* RECORDS TO USE:
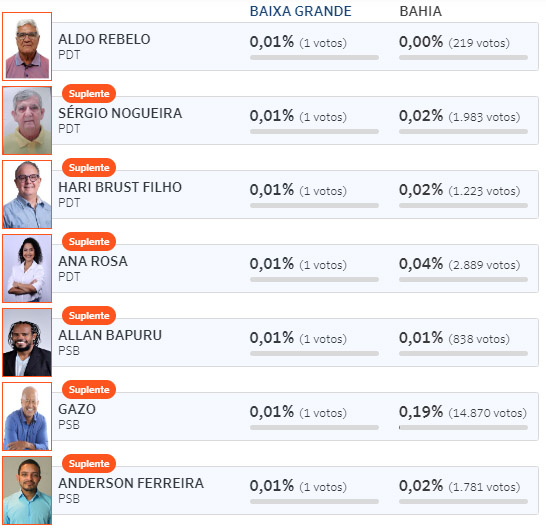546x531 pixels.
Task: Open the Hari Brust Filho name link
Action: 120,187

...

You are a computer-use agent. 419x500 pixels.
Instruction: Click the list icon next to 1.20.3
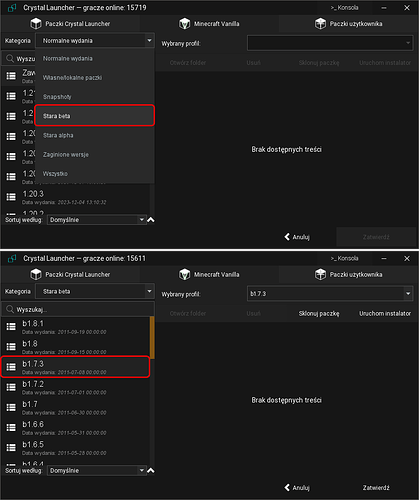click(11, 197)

* * *

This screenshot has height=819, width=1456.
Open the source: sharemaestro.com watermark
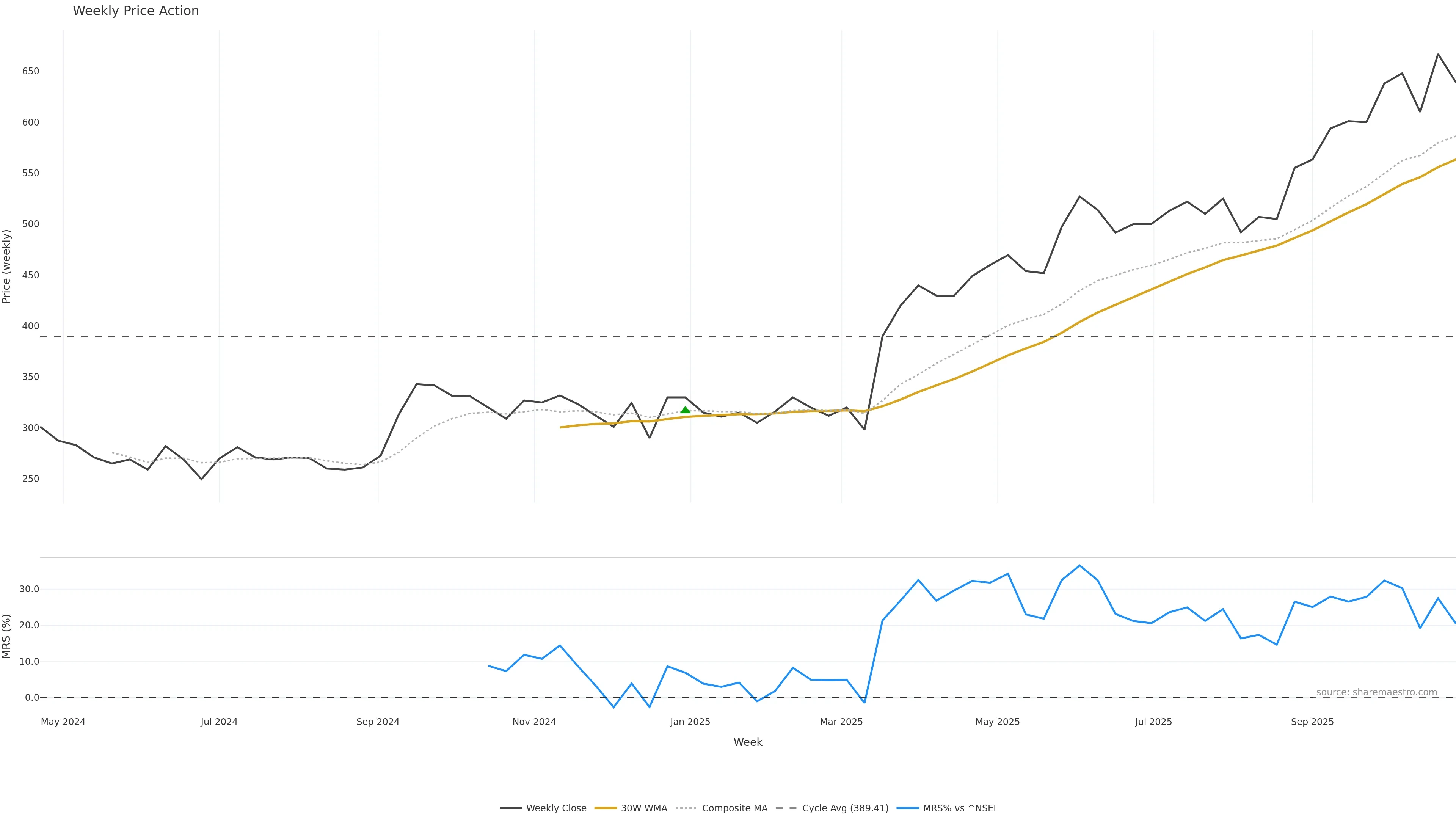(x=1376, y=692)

* GIVEN INSTRUCTION: Replace "name link" with "profile link" in the stretch of records from the line containing "546x531 pixels." through the line containing "Action: 120,187", and give only those lines again with everything else unchanged. Leave the picture out of your answer.

* EXERCISE ANSWER:
546x531 pixels.
Task: Open the Hari Brust Filho profile link
Action: 120,187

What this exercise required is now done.